How is this different from ROI?
ROI only measures the purely financial return of an investment (so only actual monetary return) and not any other value that is created such as environmental and social value.
What is a good SROI?
When working with clients a common question we get asked is what is a good SROI?
The short answer – It’s complicated
The long answer – It differs based on factors like sector, how readily monetizable outcomes are and how long or short term an intervention is. With that said, there are ways to assess it. The first way is as simple as asking the question “Is the return greater than the investment”. Since SROI is in terms of the return of a single dollar, this just means is the SROI more than $1. It’s also difficult to compare SROI across sectors, because each sector will have a different SROI associated with it. For example comparing an SROI from a workforce development organization and the SROI from an early childhood program is like comparing apples and oranges. It makes more sense to compare the SROIs of similar types of programs, because it will give a better view of how they compare.

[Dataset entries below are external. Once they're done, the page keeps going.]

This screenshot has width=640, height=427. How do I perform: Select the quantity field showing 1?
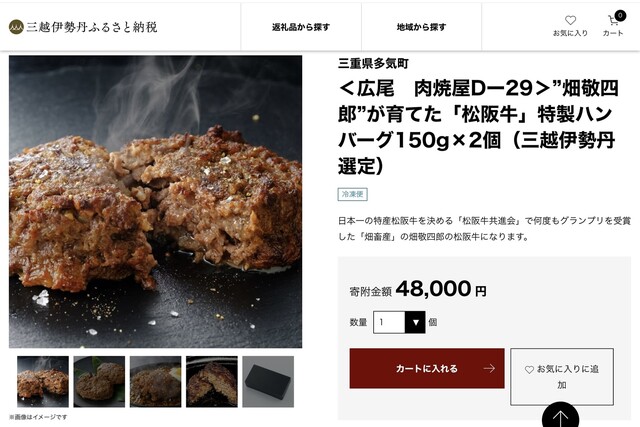[399, 322]
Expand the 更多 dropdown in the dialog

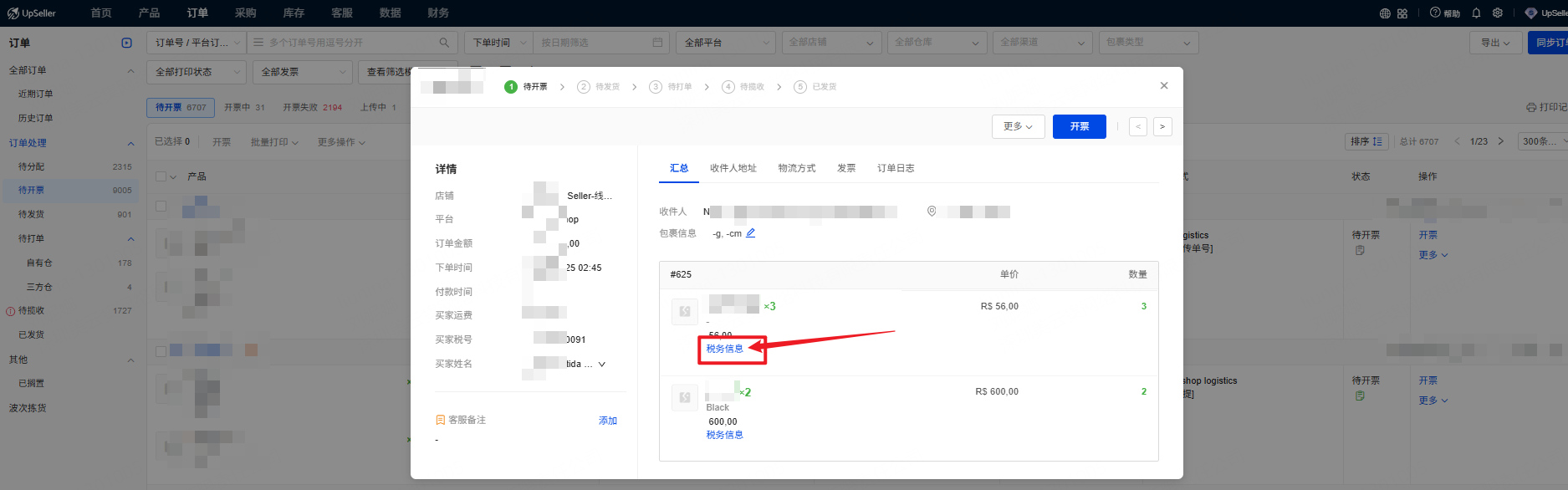(1018, 126)

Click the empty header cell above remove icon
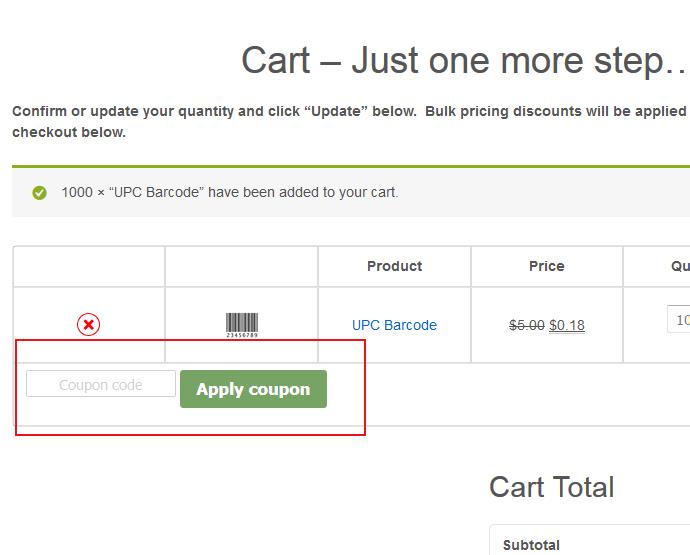click(x=89, y=266)
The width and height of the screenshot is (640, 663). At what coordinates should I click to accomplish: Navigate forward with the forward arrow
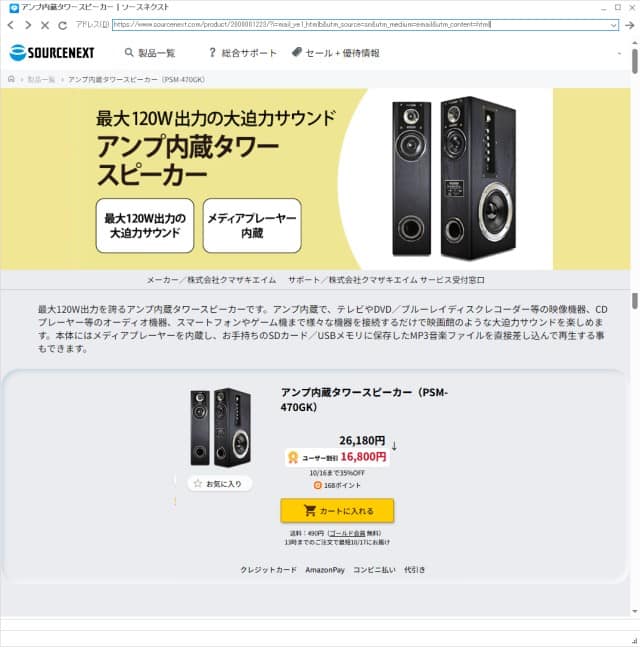[28, 25]
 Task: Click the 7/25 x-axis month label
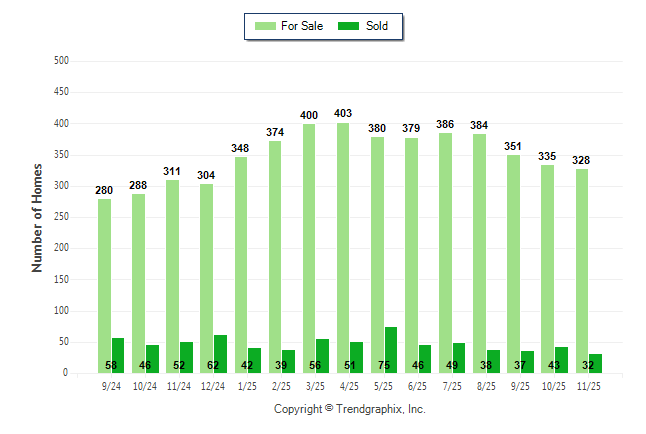point(452,384)
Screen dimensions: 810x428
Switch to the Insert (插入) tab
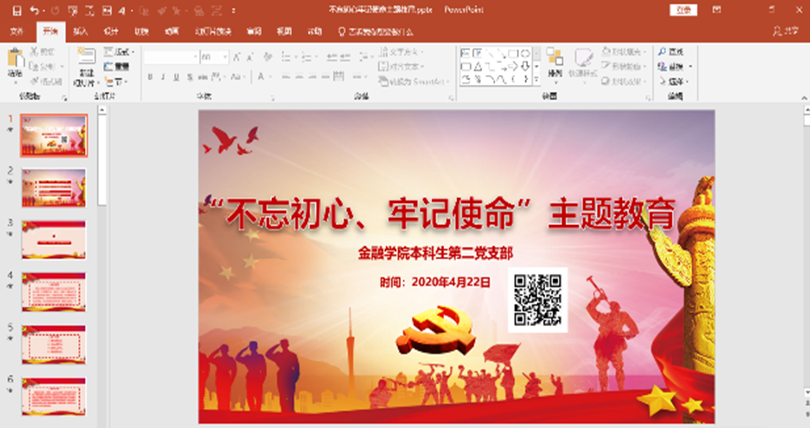[81, 31]
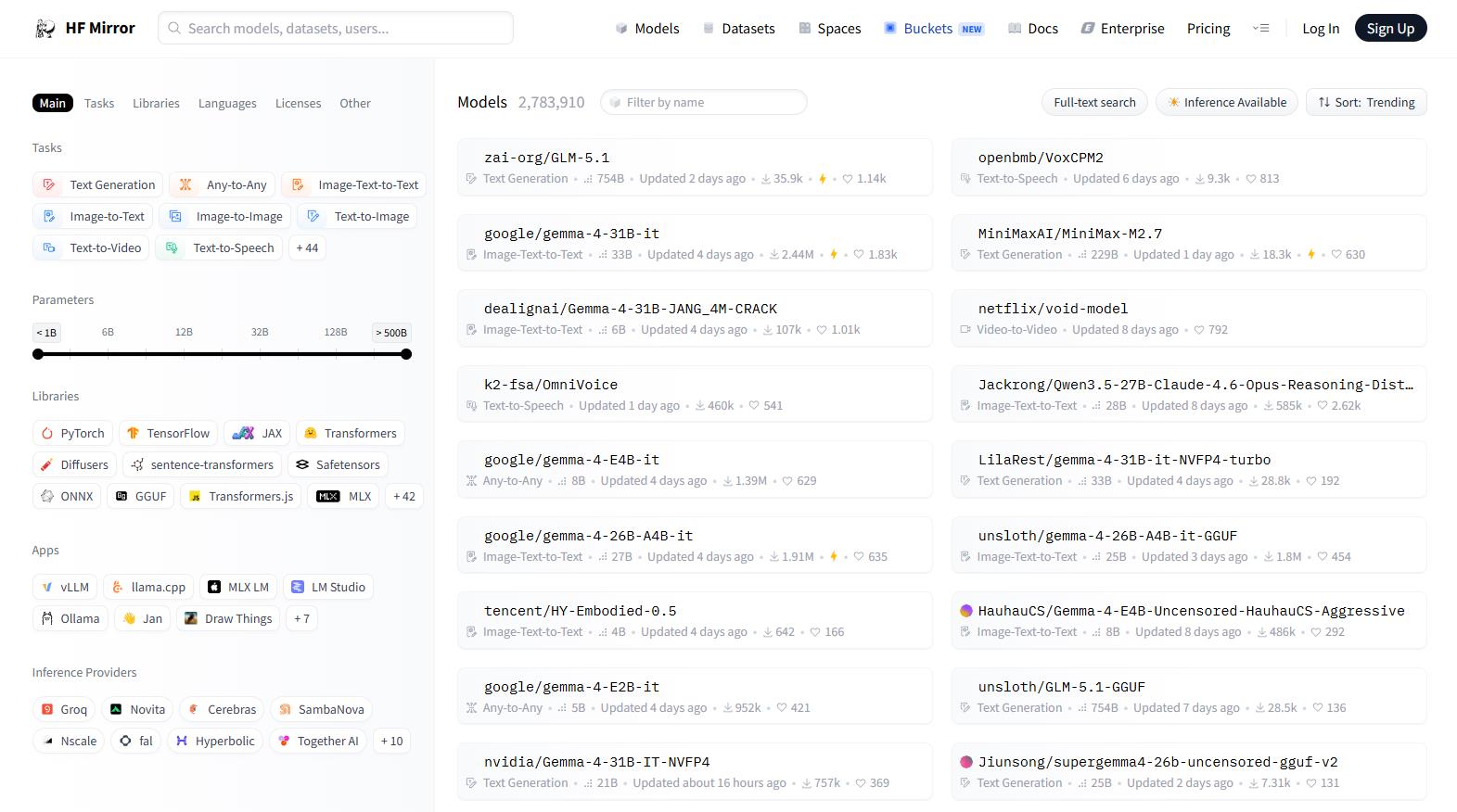Toggle the GGUF library filter

(x=141, y=496)
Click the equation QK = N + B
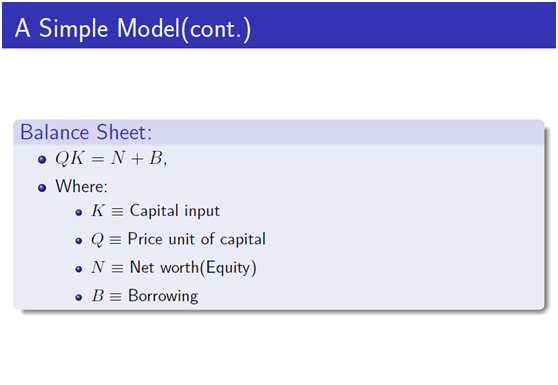 [111, 158]

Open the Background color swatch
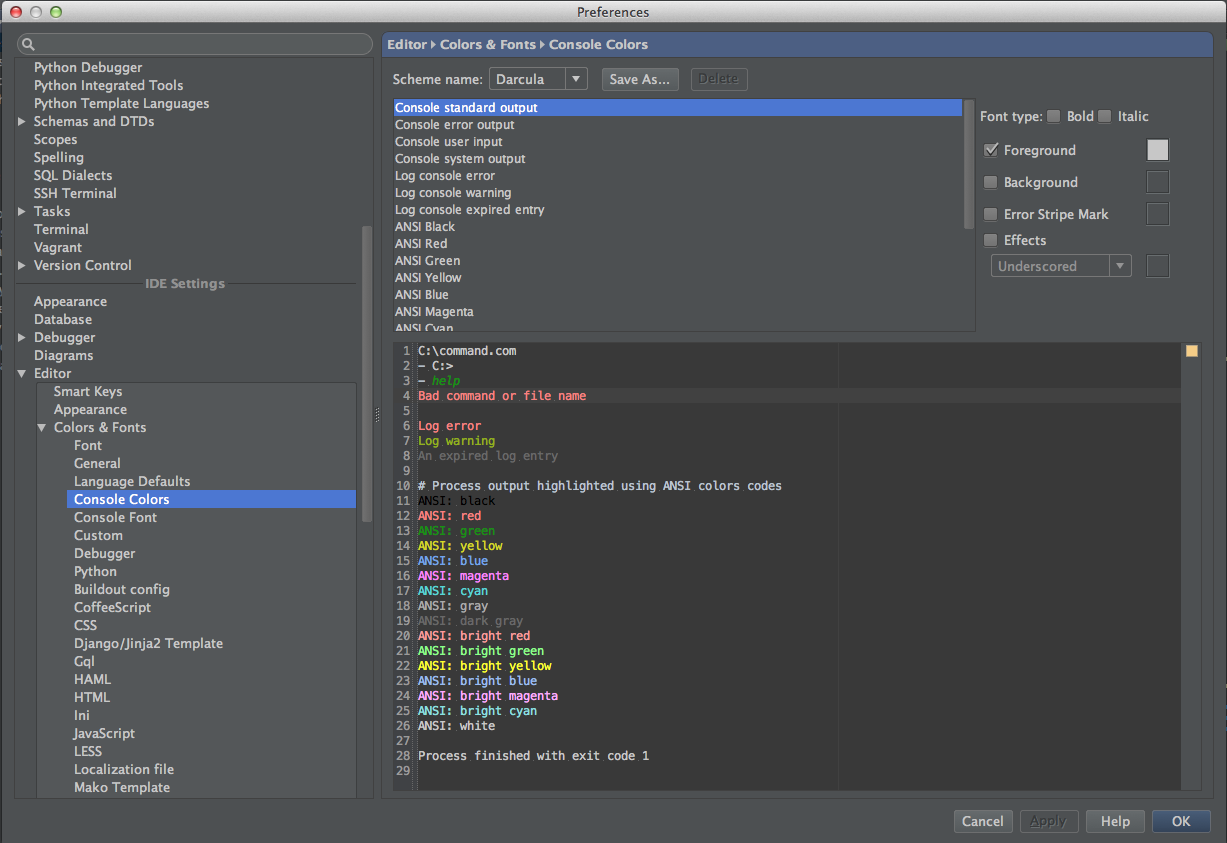1157,182
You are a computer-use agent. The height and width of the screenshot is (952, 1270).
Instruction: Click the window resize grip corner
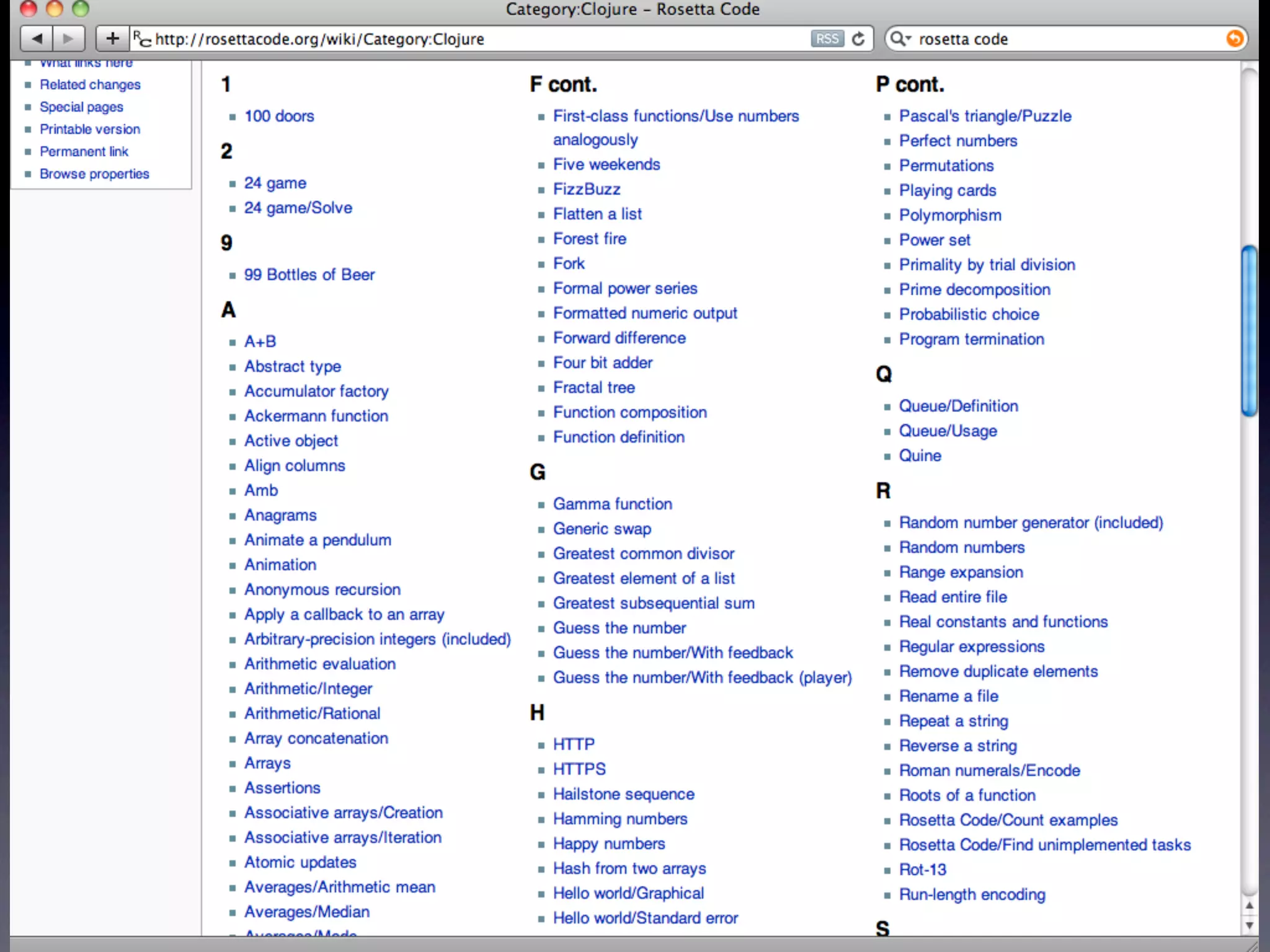tap(1253, 946)
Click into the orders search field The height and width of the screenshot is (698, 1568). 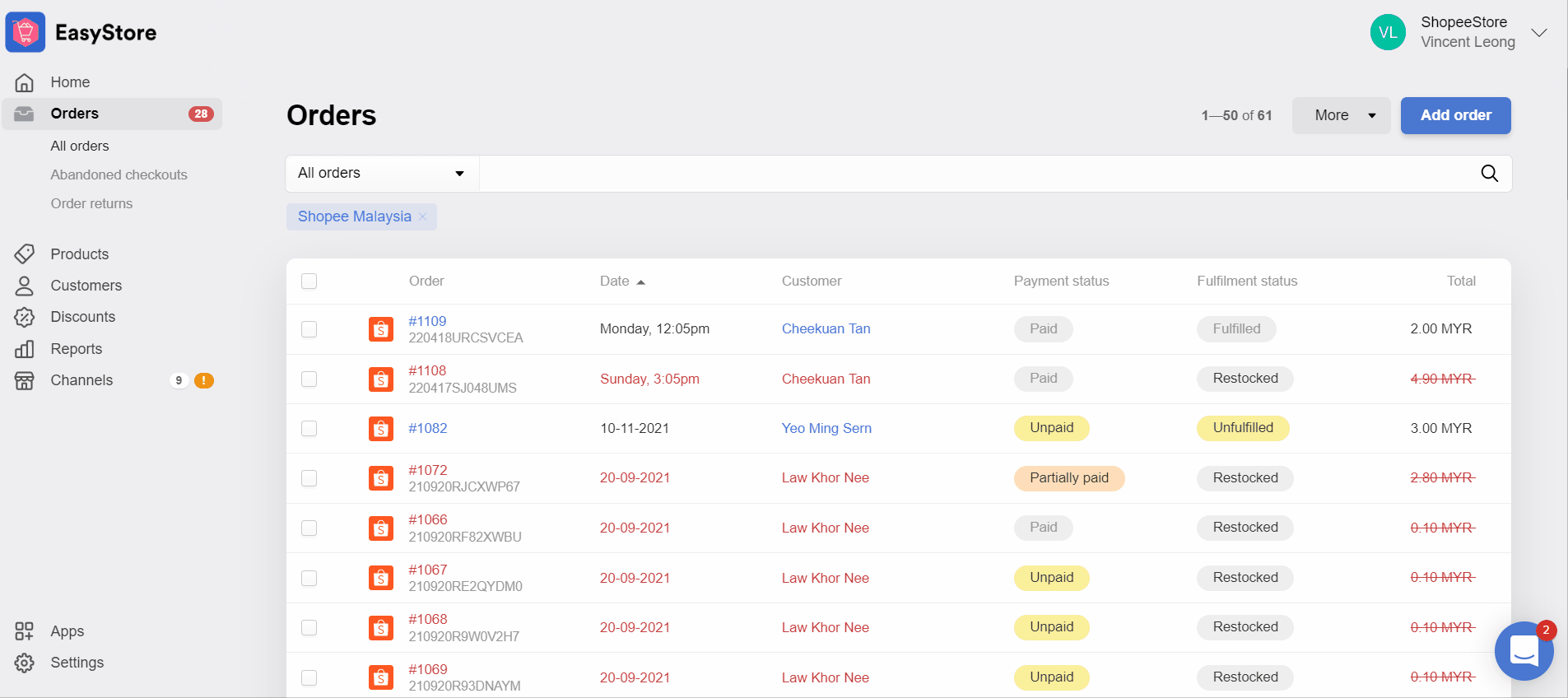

Some investors use a $2.50 SROI as a benchmark to measure investments against, but this doesn’t mean that it’s bad to have an SROI under $2.50. SROI can be a useful way to communicate impact and evaluate potential investments because it offers a unit people generally understand — a dollar.
Why is SROI important?
SROI is an important measure because it helps to quantify measures that otherwise are not directly quantified, but add value, and it creates a better, more rounded idea of what returns are being created by an investment.
It can be used as both an internal and external tool. Externally, it can be a measure used to communicate the social and environmental impact of a program or product. Internally, it can be used to understand and manage organizational impact.